Given request
Could you repeat the entries between the lines holding "The image size is (1000, 929)." and "pos(819,295)", inclusive, word for word?

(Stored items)
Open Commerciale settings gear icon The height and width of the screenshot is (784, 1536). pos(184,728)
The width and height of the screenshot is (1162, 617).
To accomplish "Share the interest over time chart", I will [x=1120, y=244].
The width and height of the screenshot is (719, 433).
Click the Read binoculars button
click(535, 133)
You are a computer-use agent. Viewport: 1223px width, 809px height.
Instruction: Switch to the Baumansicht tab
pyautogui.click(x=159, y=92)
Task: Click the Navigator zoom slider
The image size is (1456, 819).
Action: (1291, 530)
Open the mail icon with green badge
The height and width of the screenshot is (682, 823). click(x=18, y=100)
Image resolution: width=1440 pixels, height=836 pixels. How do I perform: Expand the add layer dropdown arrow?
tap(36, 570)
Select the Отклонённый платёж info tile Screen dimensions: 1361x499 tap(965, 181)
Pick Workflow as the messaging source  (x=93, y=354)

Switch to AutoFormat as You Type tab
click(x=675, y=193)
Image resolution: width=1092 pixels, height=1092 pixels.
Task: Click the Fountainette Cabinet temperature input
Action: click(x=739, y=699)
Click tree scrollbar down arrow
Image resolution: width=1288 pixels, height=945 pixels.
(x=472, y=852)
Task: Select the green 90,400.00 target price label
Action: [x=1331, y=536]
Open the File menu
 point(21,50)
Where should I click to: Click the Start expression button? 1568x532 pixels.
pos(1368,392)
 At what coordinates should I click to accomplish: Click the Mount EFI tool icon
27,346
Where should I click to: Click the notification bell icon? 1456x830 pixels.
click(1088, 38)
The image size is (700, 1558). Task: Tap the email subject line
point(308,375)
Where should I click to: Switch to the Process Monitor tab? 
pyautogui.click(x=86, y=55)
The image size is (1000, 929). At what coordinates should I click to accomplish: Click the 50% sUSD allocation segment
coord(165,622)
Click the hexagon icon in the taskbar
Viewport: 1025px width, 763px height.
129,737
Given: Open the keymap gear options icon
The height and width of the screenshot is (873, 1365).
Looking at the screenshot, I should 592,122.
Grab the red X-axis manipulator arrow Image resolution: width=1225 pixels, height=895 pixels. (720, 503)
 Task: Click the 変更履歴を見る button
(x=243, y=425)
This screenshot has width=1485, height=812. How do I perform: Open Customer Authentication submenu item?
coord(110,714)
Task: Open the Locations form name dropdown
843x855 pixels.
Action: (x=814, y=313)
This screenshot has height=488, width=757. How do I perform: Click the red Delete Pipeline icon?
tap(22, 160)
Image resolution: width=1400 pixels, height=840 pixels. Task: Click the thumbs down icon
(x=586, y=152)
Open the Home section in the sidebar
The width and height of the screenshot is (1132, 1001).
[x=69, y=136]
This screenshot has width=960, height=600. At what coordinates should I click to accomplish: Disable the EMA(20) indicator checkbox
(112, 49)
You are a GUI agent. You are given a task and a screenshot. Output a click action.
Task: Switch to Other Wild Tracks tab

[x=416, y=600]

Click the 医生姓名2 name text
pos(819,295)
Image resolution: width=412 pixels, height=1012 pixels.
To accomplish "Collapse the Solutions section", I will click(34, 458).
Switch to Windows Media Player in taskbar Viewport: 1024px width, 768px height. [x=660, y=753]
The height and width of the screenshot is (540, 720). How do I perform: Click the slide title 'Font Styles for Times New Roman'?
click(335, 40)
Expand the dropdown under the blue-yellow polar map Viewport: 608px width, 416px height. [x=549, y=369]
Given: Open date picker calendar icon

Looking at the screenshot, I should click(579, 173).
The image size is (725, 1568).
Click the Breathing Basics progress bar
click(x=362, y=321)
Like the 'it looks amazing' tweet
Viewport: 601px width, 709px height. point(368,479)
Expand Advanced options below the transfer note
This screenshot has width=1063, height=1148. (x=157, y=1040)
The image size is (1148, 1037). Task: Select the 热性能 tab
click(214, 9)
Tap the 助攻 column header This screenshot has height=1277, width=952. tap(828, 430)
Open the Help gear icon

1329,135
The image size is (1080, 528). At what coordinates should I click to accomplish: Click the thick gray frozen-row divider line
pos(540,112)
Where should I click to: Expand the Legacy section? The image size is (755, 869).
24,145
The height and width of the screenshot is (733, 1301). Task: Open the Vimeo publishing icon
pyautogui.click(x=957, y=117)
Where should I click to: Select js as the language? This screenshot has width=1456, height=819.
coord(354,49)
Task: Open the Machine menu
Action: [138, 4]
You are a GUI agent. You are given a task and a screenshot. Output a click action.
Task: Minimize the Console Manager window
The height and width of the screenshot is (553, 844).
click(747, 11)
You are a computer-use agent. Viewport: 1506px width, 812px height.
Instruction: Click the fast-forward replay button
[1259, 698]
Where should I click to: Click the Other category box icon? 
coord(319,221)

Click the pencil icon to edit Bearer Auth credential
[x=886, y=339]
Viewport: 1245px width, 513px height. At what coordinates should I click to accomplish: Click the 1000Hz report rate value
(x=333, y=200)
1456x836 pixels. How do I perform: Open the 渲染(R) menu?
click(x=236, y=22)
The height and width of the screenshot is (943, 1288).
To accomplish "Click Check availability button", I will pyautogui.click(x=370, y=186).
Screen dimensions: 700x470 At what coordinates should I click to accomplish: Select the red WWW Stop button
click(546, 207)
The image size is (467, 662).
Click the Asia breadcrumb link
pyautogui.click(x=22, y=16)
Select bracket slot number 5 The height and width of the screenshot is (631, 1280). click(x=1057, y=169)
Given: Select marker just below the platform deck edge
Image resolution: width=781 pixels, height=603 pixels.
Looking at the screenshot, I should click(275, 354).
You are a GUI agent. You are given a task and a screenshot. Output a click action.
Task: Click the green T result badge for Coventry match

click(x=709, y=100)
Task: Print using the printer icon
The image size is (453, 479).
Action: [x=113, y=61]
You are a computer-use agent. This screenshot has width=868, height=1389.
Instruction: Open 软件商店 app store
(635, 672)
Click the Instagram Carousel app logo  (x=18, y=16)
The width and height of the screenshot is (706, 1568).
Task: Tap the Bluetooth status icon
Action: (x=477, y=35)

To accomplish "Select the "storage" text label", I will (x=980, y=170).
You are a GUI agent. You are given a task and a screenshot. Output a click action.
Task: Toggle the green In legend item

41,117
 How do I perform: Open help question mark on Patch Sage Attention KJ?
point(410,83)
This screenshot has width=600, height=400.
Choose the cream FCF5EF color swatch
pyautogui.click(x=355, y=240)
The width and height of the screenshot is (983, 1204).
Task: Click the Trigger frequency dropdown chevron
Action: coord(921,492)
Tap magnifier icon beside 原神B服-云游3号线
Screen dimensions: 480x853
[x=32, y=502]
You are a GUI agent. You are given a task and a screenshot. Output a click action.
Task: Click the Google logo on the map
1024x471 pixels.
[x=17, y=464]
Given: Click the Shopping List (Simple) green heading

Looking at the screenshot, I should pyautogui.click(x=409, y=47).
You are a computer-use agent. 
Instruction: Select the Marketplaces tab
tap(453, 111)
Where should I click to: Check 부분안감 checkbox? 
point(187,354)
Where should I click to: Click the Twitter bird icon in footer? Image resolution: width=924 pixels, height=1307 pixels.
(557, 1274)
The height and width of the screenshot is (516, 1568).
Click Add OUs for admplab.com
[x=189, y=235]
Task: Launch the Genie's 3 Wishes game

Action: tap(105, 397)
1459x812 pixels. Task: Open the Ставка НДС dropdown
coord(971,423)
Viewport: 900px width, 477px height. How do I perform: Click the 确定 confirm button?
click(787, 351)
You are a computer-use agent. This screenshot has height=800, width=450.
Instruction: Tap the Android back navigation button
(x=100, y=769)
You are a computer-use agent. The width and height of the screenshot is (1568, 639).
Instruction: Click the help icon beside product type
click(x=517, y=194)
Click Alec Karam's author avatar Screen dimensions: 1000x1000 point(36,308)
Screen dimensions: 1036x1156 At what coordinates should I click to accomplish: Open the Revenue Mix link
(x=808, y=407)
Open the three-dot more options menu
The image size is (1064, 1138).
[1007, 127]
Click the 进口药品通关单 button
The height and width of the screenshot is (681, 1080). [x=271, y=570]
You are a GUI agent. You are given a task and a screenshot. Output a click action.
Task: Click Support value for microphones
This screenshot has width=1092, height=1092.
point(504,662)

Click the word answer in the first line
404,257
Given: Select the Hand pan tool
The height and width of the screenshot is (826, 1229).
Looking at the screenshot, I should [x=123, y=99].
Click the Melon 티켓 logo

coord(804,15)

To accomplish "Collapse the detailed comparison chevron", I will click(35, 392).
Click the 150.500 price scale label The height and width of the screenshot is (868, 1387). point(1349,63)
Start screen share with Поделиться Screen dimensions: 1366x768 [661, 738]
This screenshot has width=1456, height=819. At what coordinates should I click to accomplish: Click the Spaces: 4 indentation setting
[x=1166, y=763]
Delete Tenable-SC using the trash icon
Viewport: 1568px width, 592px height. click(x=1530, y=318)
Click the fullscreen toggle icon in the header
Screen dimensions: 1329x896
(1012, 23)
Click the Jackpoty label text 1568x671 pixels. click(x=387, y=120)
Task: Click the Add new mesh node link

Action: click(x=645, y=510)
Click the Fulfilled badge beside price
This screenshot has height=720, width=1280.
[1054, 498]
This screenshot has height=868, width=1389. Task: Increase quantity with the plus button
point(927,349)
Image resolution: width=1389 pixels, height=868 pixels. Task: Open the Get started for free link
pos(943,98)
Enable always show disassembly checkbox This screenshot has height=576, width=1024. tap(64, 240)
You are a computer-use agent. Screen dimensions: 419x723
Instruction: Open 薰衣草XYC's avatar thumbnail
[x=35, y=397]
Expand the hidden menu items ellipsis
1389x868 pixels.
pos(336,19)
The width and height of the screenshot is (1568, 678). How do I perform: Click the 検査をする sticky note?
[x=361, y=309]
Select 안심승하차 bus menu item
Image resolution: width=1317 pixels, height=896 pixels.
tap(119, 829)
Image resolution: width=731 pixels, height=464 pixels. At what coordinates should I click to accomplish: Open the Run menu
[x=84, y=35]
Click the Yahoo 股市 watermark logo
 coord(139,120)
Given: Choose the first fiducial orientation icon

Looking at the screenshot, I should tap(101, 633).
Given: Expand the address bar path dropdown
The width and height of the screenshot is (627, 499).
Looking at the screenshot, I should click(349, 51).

Exercise response
The image size is (1000, 929). At what coordinates should I click to accomplish: Click the 50% sUSD allocation segment
coord(165,622)
Click the hexagon icon in the taskbar
Viewport: 1025px width, 763px height.
129,737
Given: Open the keymap gear options icon
The height and width of the screenshot is (873, 1365).
Looking at the screenshot, I should 592,122.
Grab the red X-axis manipulator arrow Image resolution: width=1225 pixels, height=895 pixels. (720, 503)
 Task: Click the 変更履歴を見る button
(x=243, y=425)
This screenshot has width=1485, height=812. How do I perform: Open Customer Authentication submenu item?
coord(110,714)
Task: Open the Locations form name dropdown
843x855 pixels.
Action: (x=814, y=313)
This screenshot has height=488, width=757. How do I perform: Click the red Delete Pipeline icon?
tap(22, 160)
Image resolution: width=1400 pixels, height=840 pixels. Task: Click the thumbs down icon
(x=586, y=152)
Open the Home section in the sidebar
The width and height of the screenshot is (1132, 1001).
[x=69, y=136]
This screenshot has width=960, height=600. At what coordinates should I click to accomplish: Disable the EMA(20) indicator checkbox
(112, 49)
You are a GUI agent. You are given a task and a screenshot. Output a click action.
Task: Switch to Other Wild Tracks tab

[x=416, y=600]

Click the 医生姓名2 name text
pos(819,295)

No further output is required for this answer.